KV (key‑value) cache stores intermediate results from large language models (LLMs) or diffusion pipelines. In a typical on‑device inference scenario, a 12 GB LLM may generate 10‑20 KB of KV data per token, leading to thousands of random reads per second. The SM2524XT tackles this with two key techniques:

  1. Separated Command Address (SCA) – command and address phases travel on separate physical lanes inside the NAND interface, allowing simultaneous processing. Benchmarks from Silicon Motion show a 25 % reduction in average KV‑cache latency compared with the SM2262XT.
  2. Dynamic latency smoothing – the controller monitors queue depth and throttles background garbage‑collection traffic to keep latency spikes under 150 µs, a critical threshold for real‑time AI inference.

These features make the chip attractive not only for high‑performance PCs but also for edge AI boxes where DRAM is limited and power budgets are tight.

Market implications

  1. Mainstream SSDs catch up to premium tier – Historically, only eight‑channel drives topped 14 GB/s. With the SM2524XT, manufacturers can ship 4‑channel SSDs that hit the same ceiling, narrowing the performance gap between consumer and enthusiast segments.
  2. Cost pressure on DRAM‑based controllers – DRAM‑less designs cut BOM by 30‑40 %. As more OEMs adopt the SM2524XT, we may see price reductions of 10‑15 % for 2 TB drives that previously required a separate DRAM cache.
  3. AI‑centric PC market acceleration – Laptop and desktop vendors targeting AI‑enhanced workloads (e.g., on‑device LLMs, AI‑assisted video editing) will likely favor SSDs built on this controller to avoid the latency bottlenecks that have limited current consumer drives.
  4. Supply‑chain considerations – Silicon Motion relies on TSMC’s 6 nm capacity, which is already booked for high‑volume mobile SoCs.

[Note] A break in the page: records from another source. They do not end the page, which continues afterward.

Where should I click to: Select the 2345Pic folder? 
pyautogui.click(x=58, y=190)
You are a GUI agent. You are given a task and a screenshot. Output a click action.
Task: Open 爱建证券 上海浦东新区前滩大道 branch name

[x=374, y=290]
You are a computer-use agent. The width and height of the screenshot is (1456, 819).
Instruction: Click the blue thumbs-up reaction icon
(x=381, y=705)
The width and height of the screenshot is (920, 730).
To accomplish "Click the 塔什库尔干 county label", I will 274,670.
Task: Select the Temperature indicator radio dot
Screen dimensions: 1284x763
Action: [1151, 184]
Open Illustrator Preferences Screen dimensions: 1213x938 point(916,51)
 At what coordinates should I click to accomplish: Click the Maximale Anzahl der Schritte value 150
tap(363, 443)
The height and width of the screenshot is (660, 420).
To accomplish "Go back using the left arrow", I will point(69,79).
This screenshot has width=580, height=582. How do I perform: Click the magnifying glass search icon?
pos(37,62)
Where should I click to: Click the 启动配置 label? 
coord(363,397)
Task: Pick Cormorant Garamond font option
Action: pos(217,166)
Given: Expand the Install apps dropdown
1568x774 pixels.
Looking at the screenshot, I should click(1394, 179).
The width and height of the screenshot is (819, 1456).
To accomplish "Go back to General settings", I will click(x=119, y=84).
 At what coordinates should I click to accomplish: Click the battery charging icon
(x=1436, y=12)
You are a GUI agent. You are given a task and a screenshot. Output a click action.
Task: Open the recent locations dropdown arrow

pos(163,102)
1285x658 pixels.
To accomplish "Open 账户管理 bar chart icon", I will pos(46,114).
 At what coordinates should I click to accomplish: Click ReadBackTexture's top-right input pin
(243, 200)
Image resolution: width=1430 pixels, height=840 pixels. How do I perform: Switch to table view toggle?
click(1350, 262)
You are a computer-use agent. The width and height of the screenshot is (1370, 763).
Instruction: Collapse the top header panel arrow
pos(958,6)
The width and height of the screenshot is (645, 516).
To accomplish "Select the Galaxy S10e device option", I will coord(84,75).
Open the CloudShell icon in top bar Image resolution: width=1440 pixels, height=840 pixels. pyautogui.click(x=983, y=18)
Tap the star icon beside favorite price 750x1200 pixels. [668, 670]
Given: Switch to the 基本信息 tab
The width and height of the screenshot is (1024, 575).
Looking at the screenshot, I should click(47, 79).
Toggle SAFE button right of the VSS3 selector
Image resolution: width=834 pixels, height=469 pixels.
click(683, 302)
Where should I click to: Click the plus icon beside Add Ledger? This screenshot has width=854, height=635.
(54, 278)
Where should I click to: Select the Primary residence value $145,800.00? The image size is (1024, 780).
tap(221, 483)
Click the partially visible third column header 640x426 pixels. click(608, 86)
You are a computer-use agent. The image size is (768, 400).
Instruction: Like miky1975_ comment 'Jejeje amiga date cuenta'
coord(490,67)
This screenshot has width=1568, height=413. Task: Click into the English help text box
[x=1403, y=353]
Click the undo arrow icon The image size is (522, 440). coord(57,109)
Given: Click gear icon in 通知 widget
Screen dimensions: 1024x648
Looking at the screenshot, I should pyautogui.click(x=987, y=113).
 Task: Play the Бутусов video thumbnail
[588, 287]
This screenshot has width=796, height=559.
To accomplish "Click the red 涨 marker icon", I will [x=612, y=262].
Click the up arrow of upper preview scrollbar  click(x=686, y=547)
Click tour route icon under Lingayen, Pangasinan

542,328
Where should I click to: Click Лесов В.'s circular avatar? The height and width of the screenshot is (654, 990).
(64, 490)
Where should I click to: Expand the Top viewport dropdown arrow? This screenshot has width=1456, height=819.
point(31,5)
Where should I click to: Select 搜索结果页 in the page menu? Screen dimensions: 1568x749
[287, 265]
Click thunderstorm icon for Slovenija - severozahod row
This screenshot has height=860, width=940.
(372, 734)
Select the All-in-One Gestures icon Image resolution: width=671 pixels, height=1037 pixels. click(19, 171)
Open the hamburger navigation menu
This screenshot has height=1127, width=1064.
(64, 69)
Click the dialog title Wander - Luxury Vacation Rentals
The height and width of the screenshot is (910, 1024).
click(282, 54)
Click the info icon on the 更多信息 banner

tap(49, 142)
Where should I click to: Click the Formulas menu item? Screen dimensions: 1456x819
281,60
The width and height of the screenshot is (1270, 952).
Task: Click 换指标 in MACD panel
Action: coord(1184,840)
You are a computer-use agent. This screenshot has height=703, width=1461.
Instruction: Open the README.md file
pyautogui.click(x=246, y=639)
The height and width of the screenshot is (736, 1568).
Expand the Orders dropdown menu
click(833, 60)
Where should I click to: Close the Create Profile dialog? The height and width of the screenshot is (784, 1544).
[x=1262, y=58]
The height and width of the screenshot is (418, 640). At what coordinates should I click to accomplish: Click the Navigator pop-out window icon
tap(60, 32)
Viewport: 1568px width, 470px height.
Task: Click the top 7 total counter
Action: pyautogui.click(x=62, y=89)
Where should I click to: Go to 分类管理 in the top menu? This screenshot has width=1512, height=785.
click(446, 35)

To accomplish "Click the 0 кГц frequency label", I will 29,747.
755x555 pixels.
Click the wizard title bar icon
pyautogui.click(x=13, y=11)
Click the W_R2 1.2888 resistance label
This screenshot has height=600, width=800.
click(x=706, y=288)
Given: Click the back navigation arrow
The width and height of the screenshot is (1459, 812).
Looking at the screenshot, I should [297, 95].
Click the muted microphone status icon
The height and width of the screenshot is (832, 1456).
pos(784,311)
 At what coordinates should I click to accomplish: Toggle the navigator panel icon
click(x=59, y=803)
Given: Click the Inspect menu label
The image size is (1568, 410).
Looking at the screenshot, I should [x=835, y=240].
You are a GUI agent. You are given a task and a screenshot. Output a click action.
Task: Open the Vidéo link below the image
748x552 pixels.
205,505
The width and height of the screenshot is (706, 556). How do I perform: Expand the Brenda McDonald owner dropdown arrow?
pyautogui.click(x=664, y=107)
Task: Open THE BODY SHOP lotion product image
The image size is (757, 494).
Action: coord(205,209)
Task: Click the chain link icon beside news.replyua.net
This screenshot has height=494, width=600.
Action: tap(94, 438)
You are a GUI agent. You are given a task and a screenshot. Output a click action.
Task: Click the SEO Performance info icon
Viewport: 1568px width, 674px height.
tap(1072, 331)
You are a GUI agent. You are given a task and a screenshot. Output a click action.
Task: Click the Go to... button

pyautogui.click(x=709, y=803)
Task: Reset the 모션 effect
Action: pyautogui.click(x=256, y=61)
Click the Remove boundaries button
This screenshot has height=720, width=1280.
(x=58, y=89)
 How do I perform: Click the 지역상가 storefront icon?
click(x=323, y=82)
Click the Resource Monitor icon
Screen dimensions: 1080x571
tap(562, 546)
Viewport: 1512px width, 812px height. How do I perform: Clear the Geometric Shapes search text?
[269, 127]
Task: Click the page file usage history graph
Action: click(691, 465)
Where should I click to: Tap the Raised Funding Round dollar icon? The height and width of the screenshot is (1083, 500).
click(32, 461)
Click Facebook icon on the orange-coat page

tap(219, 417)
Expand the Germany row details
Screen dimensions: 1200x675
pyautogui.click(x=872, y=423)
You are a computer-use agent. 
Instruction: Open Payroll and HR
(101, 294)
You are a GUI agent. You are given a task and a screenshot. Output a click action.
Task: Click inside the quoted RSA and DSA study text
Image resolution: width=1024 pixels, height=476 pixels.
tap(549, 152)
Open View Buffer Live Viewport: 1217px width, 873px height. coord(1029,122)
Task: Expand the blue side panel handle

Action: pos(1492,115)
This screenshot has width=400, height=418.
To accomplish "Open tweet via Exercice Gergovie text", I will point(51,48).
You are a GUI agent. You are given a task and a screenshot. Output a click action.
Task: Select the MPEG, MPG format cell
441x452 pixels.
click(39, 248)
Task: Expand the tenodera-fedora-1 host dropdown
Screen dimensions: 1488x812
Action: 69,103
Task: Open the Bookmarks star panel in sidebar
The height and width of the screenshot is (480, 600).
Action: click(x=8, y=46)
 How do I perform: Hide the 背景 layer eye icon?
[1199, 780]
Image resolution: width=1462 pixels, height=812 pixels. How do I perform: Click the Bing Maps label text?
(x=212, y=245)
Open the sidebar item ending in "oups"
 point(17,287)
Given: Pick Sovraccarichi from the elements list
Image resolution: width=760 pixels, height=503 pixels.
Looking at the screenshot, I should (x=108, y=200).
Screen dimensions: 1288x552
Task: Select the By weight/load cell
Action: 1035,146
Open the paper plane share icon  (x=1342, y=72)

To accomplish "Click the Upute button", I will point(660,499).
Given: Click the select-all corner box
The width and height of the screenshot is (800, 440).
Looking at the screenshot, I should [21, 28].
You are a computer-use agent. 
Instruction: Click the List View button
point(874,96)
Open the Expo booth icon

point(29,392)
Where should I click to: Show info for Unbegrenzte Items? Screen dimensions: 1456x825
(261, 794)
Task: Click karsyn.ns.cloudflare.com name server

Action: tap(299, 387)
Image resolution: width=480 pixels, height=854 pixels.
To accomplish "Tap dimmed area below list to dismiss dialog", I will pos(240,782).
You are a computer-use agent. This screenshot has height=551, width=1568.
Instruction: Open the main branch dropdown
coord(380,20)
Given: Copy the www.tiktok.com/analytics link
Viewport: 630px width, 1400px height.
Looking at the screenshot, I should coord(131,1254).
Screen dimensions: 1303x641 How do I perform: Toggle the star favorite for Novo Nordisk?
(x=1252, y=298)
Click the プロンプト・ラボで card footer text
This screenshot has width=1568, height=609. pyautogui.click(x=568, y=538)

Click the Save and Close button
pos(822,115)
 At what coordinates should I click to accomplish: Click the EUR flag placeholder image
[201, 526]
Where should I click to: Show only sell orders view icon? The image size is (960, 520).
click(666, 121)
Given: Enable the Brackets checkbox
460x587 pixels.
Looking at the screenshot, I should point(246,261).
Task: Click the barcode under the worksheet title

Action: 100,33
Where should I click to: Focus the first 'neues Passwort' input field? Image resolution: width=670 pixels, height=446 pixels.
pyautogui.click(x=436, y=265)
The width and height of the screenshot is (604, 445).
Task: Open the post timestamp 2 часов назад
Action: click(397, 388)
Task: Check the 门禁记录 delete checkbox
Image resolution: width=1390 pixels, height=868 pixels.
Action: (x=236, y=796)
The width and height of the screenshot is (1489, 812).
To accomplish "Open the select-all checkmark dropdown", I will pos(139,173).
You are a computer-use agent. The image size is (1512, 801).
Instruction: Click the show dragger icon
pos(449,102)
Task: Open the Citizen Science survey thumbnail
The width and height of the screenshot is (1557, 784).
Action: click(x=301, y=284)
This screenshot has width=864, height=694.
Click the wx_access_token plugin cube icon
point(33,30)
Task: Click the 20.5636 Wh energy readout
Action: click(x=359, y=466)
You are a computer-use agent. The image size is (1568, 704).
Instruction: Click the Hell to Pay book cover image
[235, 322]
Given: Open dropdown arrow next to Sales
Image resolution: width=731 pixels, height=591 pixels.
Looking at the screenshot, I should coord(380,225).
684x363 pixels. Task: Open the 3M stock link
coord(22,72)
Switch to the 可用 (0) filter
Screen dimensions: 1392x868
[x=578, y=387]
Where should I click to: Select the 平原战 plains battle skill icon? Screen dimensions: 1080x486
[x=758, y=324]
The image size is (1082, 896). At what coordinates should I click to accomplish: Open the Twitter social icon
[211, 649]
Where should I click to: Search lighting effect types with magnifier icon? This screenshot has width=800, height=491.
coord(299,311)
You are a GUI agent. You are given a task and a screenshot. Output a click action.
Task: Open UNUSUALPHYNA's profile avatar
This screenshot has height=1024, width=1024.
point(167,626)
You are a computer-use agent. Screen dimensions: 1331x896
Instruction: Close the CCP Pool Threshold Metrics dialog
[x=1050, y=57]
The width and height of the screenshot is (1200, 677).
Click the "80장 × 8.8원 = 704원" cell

Any shift in TSMC allocation could affect SSD launch timelines, explaining the projected 2025 market entry.
  5. Competitive response – Intel’s upcoming P‑Series SSDs and SK Hynix’s 3D‑V-NAND‑based controllers will need to either adopt higher‑speed NAND interfaces or add similar AI‑focused latency tricks to stay relevant in the mid‑range segment.

Outlook

The SM2524XT demonstrates that the industry can extract high‑end bandwidth from a quad‑channel architecture by leveraging faster NAND interfaces and aggressive on‑chip optimizations. If the promised latency improvements hold in real‑world AI workloads, we could see a new class of “AI‑ready” consumer SSDs that deliver desktop‑grade performance without the cost premium of DRAM‑backed designs. The next wave of products, likely announced after Computex, will reveal how quickly OEMs can integrate this controller into laptops, desktops, and edge AI appliances.